Viceversa, l’attesa delle motivazioni era focalizzata anche sull’analisi della posizione dell’ex senatore eletto nella coalizione del Popolo delle Libertà, Antonio Stefano Caridi, assolto dal tribunale reggino nonostante le pesanti richieste avanzate dall’accusa. Durante la requisitoria, la pm Giulia Pantano aveva discusso la sua posizione nell’ambito della trattazione del filone legato all’inchiesta Alchemia, focalizzata sugli affari del clan Raso-Gullace-Albanese tra la Calabria e la Capitale.

Nel racconto del magistrato, appresa la notizia della candidatura di Caridi “la cosca scese in campo per sostenerlo” e “talmente forte era la potenza di questa cosca da costringere il segretario di un partito che non avrebbe potuto appoggiare Caridi, a rivedere la sua posizione a fronte di accordi presi in precedenza”. Vito Schifani arriverà a proporne l’inserimento nella Commissione parlamentare antimafia, “ma ci fu – scrivono i giudici – una campagna stampa che precluse tale incarico, in quanto erano state pubblicate notizie su una serie di collegamenti che Caridi avrebbe avuto con alcune articolazioni territoriali della ‘ndrangheta” reggina.

L’ex senatore del Pdl Antonio Stefano Caridi è stato assolto, nonostante per il tribunale di Reggio Calabria “non disdegnava di coltivare rapporti e frequentazioni con soggetti delle più importanti consorterie criminali per chiare finalità elettorali”

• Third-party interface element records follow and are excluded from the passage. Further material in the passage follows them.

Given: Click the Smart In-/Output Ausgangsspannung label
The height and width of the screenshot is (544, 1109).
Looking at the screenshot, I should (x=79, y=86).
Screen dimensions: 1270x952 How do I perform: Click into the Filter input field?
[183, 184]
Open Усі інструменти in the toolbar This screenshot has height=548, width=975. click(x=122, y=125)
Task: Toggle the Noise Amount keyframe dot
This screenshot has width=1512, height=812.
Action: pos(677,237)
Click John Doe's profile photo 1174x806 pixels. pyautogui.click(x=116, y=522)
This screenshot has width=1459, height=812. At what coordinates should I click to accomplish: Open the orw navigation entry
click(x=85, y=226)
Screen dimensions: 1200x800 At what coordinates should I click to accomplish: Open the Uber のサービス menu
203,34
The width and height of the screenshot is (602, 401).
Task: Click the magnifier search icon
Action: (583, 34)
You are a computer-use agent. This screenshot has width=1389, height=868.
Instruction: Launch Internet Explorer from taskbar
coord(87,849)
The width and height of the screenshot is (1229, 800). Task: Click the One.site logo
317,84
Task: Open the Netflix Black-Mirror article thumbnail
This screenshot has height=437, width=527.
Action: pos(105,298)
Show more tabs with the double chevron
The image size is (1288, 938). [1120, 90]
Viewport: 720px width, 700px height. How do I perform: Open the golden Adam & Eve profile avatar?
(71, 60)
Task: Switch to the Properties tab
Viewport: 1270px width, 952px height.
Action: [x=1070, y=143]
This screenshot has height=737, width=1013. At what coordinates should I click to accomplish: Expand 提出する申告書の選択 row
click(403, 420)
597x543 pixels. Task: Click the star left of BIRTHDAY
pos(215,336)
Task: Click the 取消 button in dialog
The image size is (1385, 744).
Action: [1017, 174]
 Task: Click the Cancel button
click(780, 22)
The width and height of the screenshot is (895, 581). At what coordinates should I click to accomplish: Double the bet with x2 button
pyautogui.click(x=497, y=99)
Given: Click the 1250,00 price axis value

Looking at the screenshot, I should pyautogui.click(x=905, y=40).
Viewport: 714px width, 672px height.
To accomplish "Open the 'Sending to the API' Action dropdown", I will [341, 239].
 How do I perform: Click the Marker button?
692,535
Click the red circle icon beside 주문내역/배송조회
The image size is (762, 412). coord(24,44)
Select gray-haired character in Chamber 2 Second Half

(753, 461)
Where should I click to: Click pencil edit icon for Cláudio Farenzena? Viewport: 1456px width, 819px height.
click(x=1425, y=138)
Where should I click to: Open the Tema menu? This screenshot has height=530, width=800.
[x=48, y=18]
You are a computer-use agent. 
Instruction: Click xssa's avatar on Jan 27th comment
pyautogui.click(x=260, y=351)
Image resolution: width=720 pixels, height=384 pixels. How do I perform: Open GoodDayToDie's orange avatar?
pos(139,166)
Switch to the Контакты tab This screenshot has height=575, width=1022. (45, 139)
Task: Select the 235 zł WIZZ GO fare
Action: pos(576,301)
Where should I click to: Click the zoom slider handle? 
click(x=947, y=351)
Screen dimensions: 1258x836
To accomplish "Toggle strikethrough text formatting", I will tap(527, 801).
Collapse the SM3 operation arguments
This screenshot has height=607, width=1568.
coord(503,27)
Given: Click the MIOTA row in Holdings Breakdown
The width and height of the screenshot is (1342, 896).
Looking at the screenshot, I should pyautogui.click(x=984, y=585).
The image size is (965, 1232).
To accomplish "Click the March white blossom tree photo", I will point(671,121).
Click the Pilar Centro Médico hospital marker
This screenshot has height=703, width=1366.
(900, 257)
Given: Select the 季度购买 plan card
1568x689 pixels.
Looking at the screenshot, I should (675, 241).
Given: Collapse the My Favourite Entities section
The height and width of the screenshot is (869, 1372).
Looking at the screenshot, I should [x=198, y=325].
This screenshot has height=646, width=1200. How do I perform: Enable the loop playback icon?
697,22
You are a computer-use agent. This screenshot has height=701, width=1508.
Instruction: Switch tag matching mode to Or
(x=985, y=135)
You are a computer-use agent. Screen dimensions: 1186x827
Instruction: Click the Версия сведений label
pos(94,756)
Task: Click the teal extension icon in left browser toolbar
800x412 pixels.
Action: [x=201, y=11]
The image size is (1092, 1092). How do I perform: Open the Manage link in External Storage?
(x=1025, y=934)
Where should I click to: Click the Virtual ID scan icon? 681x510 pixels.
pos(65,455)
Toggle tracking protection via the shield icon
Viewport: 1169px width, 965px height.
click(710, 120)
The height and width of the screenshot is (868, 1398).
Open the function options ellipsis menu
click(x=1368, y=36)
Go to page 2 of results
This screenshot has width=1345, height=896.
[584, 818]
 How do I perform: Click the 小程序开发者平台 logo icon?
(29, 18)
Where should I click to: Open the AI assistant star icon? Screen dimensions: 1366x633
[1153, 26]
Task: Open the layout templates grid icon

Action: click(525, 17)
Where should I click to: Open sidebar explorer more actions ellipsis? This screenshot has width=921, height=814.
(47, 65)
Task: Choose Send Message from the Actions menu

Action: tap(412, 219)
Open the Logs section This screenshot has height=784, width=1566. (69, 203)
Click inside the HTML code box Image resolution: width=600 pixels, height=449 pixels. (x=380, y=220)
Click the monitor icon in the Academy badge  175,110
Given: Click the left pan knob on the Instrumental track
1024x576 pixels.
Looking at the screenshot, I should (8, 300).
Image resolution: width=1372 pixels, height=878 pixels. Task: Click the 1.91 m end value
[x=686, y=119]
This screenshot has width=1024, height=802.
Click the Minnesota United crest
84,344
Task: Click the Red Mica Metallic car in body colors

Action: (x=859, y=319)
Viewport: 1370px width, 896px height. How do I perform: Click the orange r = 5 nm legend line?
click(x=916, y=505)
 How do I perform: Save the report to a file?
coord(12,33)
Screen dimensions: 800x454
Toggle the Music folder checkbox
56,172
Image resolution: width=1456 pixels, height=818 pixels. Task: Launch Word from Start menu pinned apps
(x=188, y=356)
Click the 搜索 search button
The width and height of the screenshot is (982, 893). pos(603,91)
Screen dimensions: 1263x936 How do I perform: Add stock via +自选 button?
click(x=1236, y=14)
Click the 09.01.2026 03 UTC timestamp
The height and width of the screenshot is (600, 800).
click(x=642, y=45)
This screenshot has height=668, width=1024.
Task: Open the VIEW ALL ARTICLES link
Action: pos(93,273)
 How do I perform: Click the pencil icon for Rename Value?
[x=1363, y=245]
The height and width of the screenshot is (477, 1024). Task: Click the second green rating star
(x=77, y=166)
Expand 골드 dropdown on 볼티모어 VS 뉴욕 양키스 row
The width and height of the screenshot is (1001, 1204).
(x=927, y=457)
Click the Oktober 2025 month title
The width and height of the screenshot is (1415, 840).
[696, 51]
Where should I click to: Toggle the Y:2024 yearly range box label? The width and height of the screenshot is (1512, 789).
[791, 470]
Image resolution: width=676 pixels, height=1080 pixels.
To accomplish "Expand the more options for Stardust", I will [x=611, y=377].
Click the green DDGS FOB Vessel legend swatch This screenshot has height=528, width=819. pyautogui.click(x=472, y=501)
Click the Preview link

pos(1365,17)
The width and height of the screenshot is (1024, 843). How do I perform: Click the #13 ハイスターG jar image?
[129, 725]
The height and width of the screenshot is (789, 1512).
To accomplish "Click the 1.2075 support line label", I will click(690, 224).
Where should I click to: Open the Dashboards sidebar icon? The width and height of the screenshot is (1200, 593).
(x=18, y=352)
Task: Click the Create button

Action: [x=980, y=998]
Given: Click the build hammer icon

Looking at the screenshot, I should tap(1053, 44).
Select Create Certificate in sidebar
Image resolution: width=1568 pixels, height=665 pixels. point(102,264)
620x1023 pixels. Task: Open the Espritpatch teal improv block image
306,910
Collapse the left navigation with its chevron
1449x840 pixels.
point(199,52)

Nell’assolverlo per mancanza di elementi che possano portare ad affermare la sua partecipazione alla struttura riservata della ‘ndrangheta, il tribunale di Reggio Calabria non ha disdegnato di sottolinearne una spregiudicatezza tale “che in occasione delle competizioni elettorali non disdegnava di coltivare rapporti e frequentazioni con soggetti delle più importanti consorterie criminali per chiare finalità elettorali”. Aspetti che gli sarebbero valsi “il sostegno elettorale dei De Stefano” alle elezioni del 2002, secondo le dichiarazioni dei collaboratori di giustizia, nel suo caso rimaste prive di riscontri.
Si attendono ora i ricorsi in Appello da parte dell’accusa e delle difese per scrivere un nuovo capitolo di questa importante vicenda giudiziaria.